Collected data entries:
┌────────
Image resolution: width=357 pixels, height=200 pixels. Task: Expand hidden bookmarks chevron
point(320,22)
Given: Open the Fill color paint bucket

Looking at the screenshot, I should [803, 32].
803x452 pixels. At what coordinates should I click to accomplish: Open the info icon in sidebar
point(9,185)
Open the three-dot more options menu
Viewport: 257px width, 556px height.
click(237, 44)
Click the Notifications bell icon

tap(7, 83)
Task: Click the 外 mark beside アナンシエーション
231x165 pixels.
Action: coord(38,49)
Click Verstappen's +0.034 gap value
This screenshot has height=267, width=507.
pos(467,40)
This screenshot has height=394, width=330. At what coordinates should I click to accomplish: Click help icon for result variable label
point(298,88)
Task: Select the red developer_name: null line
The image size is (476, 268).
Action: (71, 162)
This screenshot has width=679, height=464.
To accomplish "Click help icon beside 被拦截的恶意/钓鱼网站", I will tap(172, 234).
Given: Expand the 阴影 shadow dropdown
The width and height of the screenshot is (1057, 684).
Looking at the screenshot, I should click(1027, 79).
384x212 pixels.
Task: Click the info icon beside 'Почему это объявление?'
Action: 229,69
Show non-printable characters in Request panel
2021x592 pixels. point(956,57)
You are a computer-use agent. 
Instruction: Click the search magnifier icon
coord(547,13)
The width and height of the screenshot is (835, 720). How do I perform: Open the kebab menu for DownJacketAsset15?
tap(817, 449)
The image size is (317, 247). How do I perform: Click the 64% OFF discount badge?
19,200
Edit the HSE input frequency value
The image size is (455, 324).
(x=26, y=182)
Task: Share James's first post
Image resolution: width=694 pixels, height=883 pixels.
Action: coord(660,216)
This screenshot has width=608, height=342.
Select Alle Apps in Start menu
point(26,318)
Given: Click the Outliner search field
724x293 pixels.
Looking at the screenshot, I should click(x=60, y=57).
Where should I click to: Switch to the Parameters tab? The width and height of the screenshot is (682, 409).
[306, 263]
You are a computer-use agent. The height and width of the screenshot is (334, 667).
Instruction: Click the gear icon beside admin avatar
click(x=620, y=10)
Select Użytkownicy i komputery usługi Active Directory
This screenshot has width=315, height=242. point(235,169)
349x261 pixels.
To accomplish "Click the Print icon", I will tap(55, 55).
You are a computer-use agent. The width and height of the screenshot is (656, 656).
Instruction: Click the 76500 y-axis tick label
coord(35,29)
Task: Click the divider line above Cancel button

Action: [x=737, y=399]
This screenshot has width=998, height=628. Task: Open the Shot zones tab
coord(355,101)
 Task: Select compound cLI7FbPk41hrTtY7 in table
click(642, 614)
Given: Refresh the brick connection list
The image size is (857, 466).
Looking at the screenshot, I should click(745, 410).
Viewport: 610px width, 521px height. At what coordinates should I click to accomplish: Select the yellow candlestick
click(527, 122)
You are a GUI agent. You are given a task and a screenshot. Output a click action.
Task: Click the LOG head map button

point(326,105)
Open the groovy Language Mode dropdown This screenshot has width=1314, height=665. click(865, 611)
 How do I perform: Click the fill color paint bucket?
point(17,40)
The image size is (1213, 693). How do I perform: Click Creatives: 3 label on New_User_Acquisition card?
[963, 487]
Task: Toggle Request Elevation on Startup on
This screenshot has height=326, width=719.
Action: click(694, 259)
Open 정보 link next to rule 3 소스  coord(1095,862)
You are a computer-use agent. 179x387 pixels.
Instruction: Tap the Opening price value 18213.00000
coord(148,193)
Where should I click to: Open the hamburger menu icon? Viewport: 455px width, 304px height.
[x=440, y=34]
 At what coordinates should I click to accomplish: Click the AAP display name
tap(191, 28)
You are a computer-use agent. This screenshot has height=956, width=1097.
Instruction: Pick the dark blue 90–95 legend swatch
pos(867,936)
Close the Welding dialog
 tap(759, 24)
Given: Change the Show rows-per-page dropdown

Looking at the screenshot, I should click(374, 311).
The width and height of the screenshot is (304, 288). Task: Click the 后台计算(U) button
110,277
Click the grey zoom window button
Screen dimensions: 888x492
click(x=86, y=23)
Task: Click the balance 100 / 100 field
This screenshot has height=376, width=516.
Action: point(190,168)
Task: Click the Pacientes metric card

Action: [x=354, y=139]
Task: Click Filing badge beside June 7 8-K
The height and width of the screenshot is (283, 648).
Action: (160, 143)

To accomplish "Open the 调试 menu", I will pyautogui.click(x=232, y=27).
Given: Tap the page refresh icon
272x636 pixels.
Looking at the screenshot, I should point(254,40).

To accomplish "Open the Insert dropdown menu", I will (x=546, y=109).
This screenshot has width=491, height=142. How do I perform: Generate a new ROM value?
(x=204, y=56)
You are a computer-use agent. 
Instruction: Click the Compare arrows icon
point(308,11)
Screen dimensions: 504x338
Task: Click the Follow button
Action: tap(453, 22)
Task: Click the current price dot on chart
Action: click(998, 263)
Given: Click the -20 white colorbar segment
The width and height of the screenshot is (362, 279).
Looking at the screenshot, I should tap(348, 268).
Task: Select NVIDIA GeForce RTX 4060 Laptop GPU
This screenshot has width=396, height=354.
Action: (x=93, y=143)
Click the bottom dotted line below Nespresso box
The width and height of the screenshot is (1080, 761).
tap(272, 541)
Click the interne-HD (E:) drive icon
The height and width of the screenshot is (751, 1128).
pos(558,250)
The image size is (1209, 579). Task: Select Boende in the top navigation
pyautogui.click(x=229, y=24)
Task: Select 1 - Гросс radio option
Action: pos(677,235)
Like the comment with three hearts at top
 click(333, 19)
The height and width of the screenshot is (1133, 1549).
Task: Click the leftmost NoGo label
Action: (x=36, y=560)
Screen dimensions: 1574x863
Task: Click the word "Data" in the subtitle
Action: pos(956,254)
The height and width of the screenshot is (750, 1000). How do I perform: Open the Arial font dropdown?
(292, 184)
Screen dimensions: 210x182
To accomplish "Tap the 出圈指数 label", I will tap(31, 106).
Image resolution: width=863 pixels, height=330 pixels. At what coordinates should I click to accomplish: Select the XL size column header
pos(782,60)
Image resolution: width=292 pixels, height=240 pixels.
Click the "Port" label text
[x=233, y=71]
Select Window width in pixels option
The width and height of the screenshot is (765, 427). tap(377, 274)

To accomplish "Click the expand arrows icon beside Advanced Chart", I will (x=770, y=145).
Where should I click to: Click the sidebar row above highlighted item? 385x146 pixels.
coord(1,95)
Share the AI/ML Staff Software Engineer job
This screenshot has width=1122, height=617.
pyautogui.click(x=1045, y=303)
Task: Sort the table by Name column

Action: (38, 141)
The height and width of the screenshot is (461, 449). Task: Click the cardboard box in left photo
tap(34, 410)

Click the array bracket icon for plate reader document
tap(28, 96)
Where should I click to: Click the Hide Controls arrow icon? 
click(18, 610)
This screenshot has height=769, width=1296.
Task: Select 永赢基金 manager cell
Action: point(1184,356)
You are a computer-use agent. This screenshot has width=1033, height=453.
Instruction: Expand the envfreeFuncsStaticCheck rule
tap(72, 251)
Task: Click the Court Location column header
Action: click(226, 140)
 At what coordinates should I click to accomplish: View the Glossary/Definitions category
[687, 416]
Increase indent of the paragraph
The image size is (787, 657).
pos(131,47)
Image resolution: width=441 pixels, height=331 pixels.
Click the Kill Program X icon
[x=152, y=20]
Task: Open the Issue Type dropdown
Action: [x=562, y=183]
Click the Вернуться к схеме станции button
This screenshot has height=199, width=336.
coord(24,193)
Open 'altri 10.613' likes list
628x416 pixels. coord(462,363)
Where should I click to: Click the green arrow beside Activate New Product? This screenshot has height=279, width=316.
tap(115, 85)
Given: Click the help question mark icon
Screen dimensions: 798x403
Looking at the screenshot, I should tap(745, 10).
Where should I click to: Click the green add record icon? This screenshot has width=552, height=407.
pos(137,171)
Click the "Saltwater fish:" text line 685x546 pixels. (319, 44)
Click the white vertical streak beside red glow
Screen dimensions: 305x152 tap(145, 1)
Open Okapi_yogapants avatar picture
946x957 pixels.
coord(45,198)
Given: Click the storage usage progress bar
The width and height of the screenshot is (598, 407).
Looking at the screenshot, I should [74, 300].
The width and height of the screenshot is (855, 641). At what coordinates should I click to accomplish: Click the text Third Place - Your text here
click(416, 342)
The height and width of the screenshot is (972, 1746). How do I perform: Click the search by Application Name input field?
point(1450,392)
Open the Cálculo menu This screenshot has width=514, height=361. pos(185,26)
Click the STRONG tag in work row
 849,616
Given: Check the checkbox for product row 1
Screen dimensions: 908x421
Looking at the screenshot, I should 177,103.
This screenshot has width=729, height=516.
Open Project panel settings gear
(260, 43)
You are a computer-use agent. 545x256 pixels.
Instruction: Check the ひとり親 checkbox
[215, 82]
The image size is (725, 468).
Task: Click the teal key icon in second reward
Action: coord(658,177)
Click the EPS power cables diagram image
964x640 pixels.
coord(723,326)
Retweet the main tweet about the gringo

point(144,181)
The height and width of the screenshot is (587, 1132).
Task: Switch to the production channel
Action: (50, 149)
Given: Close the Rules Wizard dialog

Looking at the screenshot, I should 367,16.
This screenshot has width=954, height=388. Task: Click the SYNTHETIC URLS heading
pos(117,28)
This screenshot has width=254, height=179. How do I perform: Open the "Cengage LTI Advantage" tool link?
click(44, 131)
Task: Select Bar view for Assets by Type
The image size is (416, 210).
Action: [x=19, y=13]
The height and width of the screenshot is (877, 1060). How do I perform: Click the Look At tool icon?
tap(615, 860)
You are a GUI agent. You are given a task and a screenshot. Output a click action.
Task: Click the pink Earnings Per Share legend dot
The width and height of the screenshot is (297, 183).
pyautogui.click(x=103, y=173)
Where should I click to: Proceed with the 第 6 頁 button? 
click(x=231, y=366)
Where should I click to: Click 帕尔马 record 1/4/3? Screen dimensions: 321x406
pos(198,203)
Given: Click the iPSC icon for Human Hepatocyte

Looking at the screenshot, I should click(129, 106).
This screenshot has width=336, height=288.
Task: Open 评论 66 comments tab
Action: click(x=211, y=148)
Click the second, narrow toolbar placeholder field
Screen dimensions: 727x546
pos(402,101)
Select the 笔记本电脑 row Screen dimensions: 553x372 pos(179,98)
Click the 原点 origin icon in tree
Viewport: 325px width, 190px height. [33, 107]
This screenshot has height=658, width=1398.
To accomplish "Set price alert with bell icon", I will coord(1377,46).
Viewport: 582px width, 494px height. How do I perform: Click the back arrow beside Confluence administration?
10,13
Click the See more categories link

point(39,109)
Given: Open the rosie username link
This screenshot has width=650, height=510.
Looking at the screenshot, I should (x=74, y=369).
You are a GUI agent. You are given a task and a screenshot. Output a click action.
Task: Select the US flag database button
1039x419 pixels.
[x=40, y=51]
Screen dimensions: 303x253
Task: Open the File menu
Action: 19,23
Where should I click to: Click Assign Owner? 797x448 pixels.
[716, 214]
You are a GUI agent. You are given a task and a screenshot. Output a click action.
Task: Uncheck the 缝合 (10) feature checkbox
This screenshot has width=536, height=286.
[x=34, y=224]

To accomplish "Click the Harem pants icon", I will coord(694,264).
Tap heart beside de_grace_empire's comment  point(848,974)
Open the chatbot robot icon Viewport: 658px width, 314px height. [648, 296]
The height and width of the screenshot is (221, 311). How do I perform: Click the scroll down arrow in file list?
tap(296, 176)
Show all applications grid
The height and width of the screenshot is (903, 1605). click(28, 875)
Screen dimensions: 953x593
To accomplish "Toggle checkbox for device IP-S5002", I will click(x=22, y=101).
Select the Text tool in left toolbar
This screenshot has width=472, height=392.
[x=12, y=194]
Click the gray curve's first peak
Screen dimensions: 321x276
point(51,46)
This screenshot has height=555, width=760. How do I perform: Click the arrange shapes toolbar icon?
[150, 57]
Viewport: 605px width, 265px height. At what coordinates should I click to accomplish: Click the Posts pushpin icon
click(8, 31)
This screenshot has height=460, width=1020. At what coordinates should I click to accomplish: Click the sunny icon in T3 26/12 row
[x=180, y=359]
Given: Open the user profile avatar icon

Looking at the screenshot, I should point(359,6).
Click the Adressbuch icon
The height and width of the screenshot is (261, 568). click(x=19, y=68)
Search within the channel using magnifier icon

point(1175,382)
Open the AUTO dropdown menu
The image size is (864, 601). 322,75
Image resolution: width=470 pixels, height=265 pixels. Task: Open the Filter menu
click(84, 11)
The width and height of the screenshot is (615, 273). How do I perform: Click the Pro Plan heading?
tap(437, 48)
└────────
Task brief: Which lines of the data contain "Share"? Copy them all.

Exercise result:
Task: Share James's first post
Share the AI/ML Staff Software Engineer job
Task: Click the pink Earnings Per Share legend dot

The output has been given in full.